The symptoms of postoperative hypocalcemia include perioral numbness, fingertip paresthesia, Chvostek’s sign, Trousseau’s sign, and severe symptoms including tetany, cardiac dysrhythmia, seizures. Most hypocalcemia is transient, and permanent hypocalcemia is reported in only 0.5% to 3.8% of cases.[34] One of the most common causes of postsurgical hypoparathyroidism and hypocalcemia is inadvertent removal of, damage to, or inadvertent devascularization of the parathyroid glands.  Postoperative hypocalcemia may be due to “Hungry bone syndrome” with low serum calcium levels resulting from remineralization of the bone as the stimulus of PTH for high bone turnover is removed after parathyroid surgery.[35] As the American Association of Endocrine Surgeons Guidelines recommends, patients with transient postoperative hypoparathyroidism should be treated with calcium and, if necessary, calcitriol supplements, which should be weaned as tolerated. Patients with prolonged hypoparathyroidism may be considered for recombinant PTH therapy.[6]

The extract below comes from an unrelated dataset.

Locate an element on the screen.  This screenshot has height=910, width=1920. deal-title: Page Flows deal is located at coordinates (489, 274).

Persistent or Recurrent Hyperparathyroidism

Persistent/recurrent hyperparathyroidism occurs in 2% to 5% of patients with sporadic primary hyperparathyroidism.[36] Persistent hyperparathyroidism should be defined as a failure to achieve normocalcemia within6months of parathyroidectomy. Recurrent hyperparathyroidism is defined by the recurrence of hypercalcemia after a normocalcemic interval at more than six months after parathyroidectomy.[6] 

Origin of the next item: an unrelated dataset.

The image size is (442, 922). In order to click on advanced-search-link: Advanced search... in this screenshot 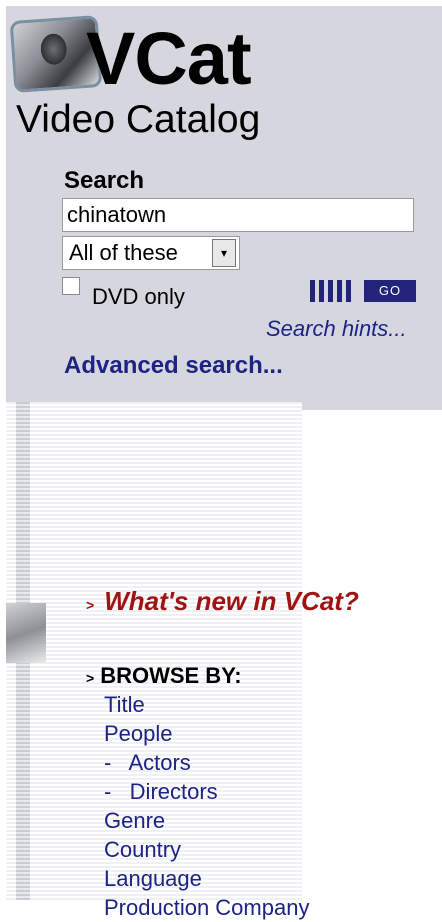, I will do `click(174, 366)`.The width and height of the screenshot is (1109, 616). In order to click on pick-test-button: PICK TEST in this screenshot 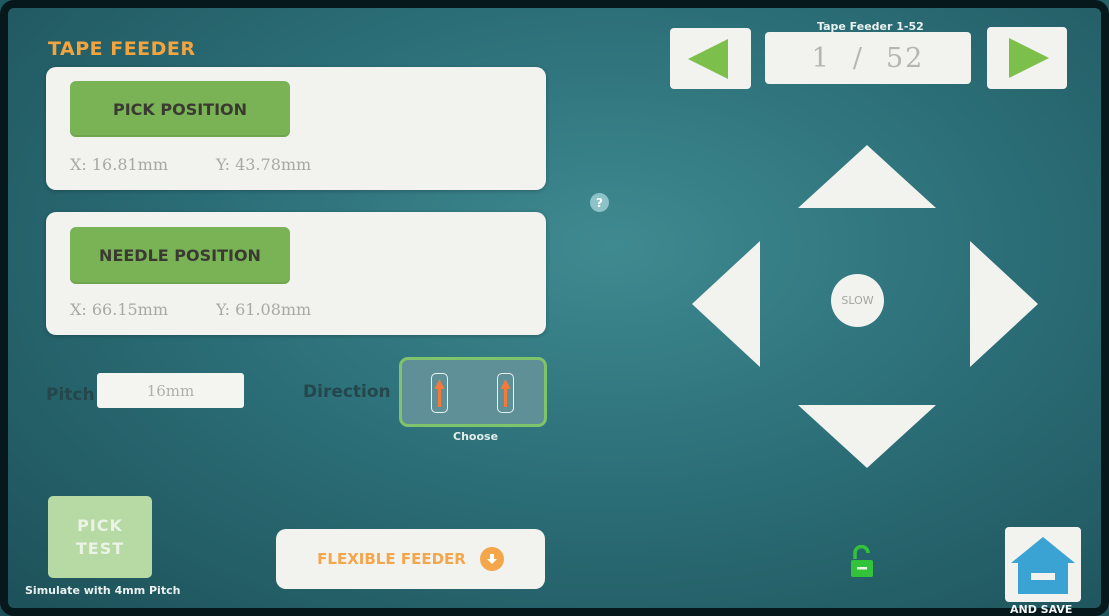, I will do `click(100, 537)`.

The most common causes of persistent/recurrent hyperparathyroidism include unrecognized four gland hyperplasia, ectopic location of the hyperfunctioning parathyroid gland(s), or operations performed by inexperienced or low-volume parathyroid surgeons.[37][38] A final intraoperative PTH level greater than 40 pg/mL was associated with an increased risk of persistent and recurrent disease irrespective of the number of glands resected.[36] 

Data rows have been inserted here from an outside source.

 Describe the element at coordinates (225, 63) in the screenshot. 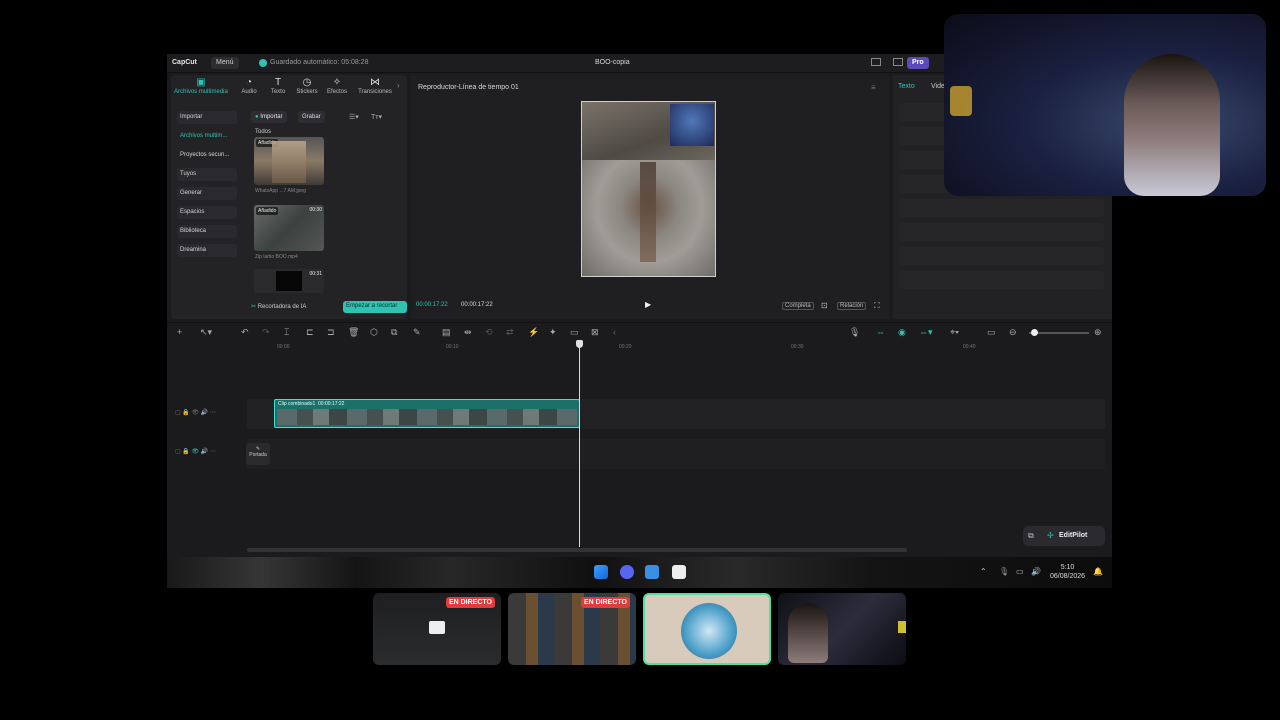

I see `menu-button: Menú` at that location.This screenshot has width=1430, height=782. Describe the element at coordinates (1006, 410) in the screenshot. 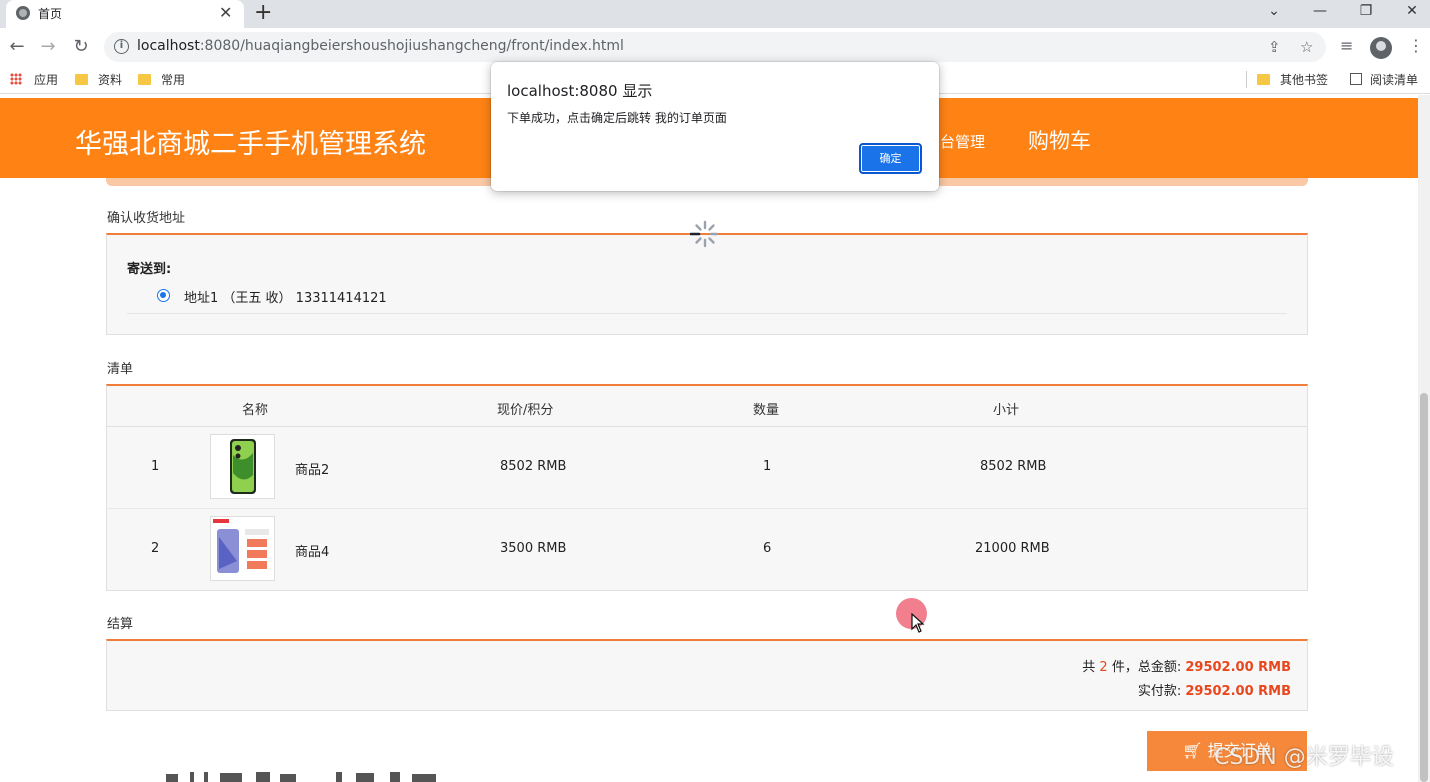

I see `column-header-subtotal: 小计` at that location.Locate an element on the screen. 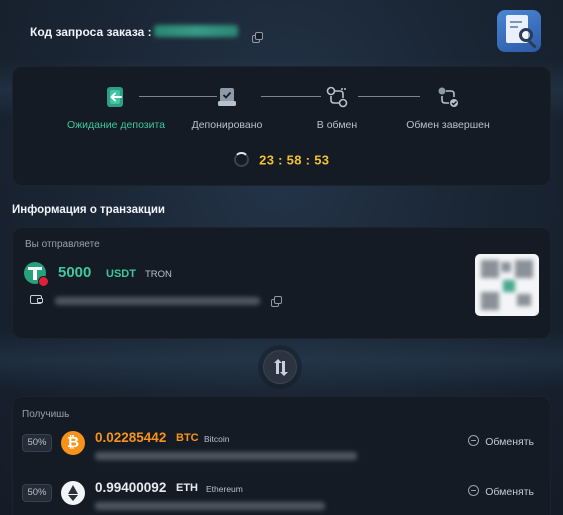  step-label: Обмен завершен is located at coordinates (448, 125).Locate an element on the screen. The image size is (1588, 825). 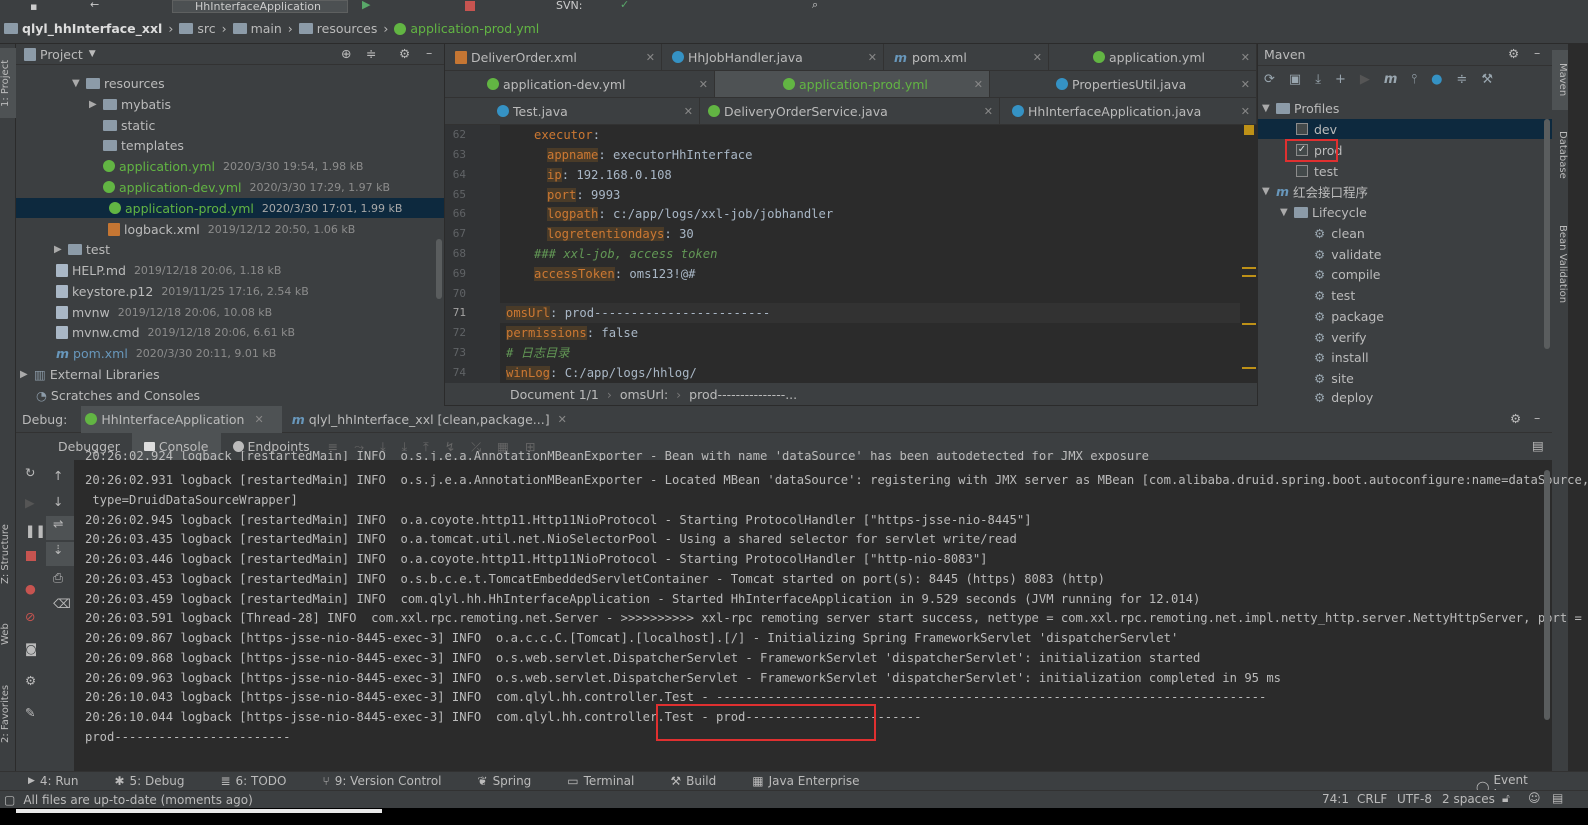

The subsequent operation for persistent or recurrent hyperparathyroidism is often recommended to achieve a biochemical cure. But the indication is stricter than initial surgery due to lower cure rates and higher risks in the subsequent operation. Preop evaluation should be made by an experienced parathyroid surgeon, including confirmation of biochemical diagnosis, assessment of indications for surgery, review of prior records if available, and evaluation of RLN function.[6]

Clinical Significance

Parathyroidectomy is the definitive therapy for primary hyperparathyroidism but may also be necessary in secondary or tertiary hyperparathyroidism. Bilateral neck exploration is the standard operation, especially optimal for patients who have multiple gland disease or non-localizing preoperative imaging studies. With improved preoperative localization techniques and intraoperative PTH monitoring, minimally invasive parathyroidectomy is widely used in unilateral exploration. Even a four-gland exploration can be performed in a minimally invasive fashion.[39]

Enhancing Healthcare Team Outcomes

Parathyroidectomy involves a multidisciplinary team to achieve the best clinical outcome. The team includes surgeons, radiologists, pathologists, anesthesiologists, operating room nursing staff. This joint patient management minimizes the delay from diagnosing to operation decision, leading to efficient pre-operative imaging localization, ensuring patient suitability for surgery, managing intraoperative nerve monitoring and PTH level monitor, and optimizing postoperative care.

Nursing, Allied Health, and Interprofessional Team Interventions

Nurses have an important role in the support, education, and care of patients undergoing parathyroidectomy. Preoperative nursing interventions involve routing nursing physiological observations, offering patients psychological support, and education about disease and surgery.

Nursing, Allied Health, and Interprofessional Team Monitoring

Nurses are especially crucial in postoperative patient safety involving hemodynamical monitoring, fluid balance, and electrolyte measurement. In particular, nurses must be aware of potential postoperative complications, including signs of recurrent laryngeal nerve injury, signs of hypocalcemia, neck hematoma. If the patient is discharged with medication, especially opioids, the nurse needs to review these medications with the patient for safety purposes.